---
name: skill-refactor
description: Scan Codex session history for skill failures, usage patterns, and coverage gaps. Use when the user wants daily skill-health monitoring or evidence-backed recommendations about installing, improving, merging, or pruning skills.
metadata:
  skill-type: data_fetch_analysis
---

# Skill Refactor

Analyze skill reliability from session evidence and return prioritized recommendations.

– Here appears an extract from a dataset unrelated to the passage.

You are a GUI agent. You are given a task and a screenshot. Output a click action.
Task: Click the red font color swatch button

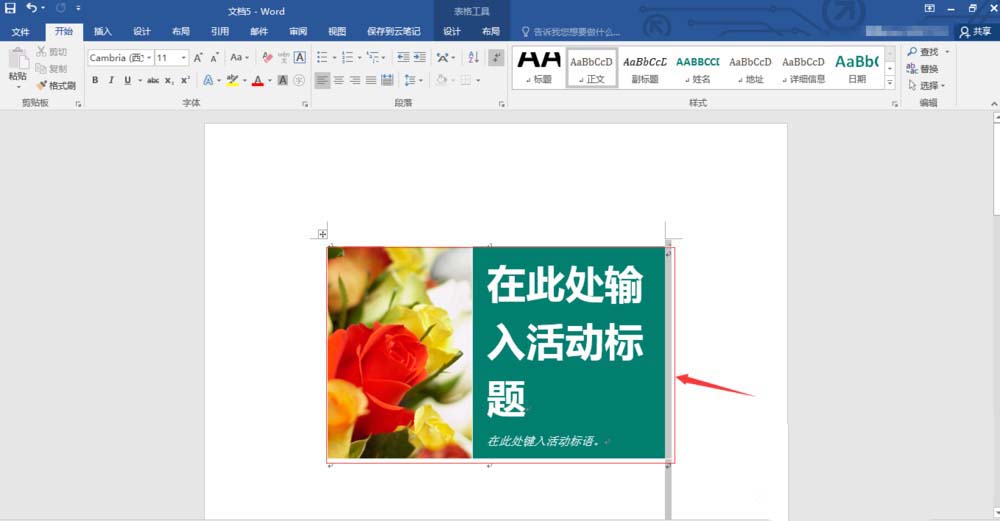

Read when: evidence schema or audit criteria are needed: [contract](./references/contract.yaml)
Read when: session history must be inventoried or extracted before synthesis: [session evidence workflow](./references/session-evidence-workflow.md)

## Philosophy

- Evidence first: recommendations must be traceable to concrete session artifacts.
- Favor high-leverage fixes that reduce repeated failures across multiple skills.
- Keep recommendations executable by mapping each finding to a clear next action.

## When to use

- Use when the user asks for evidence-backed skill reliability analysis from session history.
- Use when deciding whether to install, improve, merge, or retire skills.

## Required inputs

- A clear analysis scope (single skill, category, or full inventory).
- Session evidence sources or local artifacts available for review, preferably a `~/.agents/session-collector` bundle for broad session scope.
- Ranking criteria for severity and impact.

## Deliverables

- Prioritized findings with explicit evidence links or file references.
- Recommended actions grouped by keep, improve, merge, or retire.
- A short risk note for any recommendation that could remove capabilities.
- Structured output includes `schema_version: 1` when requested or when automation will consume the result.

## Procedure

1. Define scope: single skill, lane, or full inventory.
2. Gather evidence from session-collector bundles, session logs, skill metadata, and related references.
3. If the session scope is broad or the user references prior attempts, run or consume `~/.agents/session-collector` before selecting deep dives; extract only bounded skeleton/error snippets for selected sessions.
4. Group failures by root cause (coverage gap, instruction drift, routing mismatch, or quality regression).
5. Rank recommendations by impact, confidence, and implementation cost.
6. Return a concise keep/improve/merge/retire action table with evidence anchors.

Reference scripts for deterministic evidence extraction:
- [scan_codex_sessions.py](./scripts/scan_codex_sessions.py)
- [correlate_multi_source_skill_failures.py](./scripts/correlate_multi_source_skill_failures.py)
- Preferred collector root: `~/.agents/session-collector`
- [session evidence workflow](./references/session-evidence-workflow.md)
- Assets: [skill-refactor.png](./assets/skill-refactor.png), [icon-small.png](./agents/assets/icon-small.png), [icon-large.png](./agents/assets/icon-large.png)

## Constraints

- Do not invent evidence or confidence ratings.
- Do not read or paste raw multi-megabyte session transcripts into context; inventory first, then extract bounded evidence.
- Do not recommend destructive skill removals without explicit impact and rollback notes.
- Redact secrets, credentials, tokens, and sensitive user content in summaries and artifacts.
- Keep analysis scoped to the requested repository or dataset.

## Validation

- Verify each recommendation cites at least one concrete artifact.
- Verify severity ordering is explicit and reproducible.
- Verify no recommendation conflicts with repository instruction hierarchy.
- Fail fast: stop at first missing or unreadable evidence source and report the exact gap.

## Anti-patterns

- Concluding "low quality" without citing failure evidence.
- Proposing merges solely on naming similarity without overlap analysis.
- Mixing unrelated tooling advice into a skill-refactor recommendation set.

## Failure mode

- If evidence sources are missing or unreadable, stop and report the exact gap.
- If scope is ambiguous, request clarification before producing recommendations.

## Gotchas

- Do not infer outcomes without evidence; mark uncertainty explicitly.
- Avoid duplicate recommendations when one root cause explains multiple symptoms.

## Examples

- "Can you inspect the last week of Codex sessions and tell me which skills to keep, improve, merge, or retire?"
- "Help me find the top three recurring skill failures from these run artifacts and suggest minimal fixes."
- "Check the sessions from this branch and tell me whether the repeated release-triage mistakes need a new reusable skill or a focused fix to an existing one."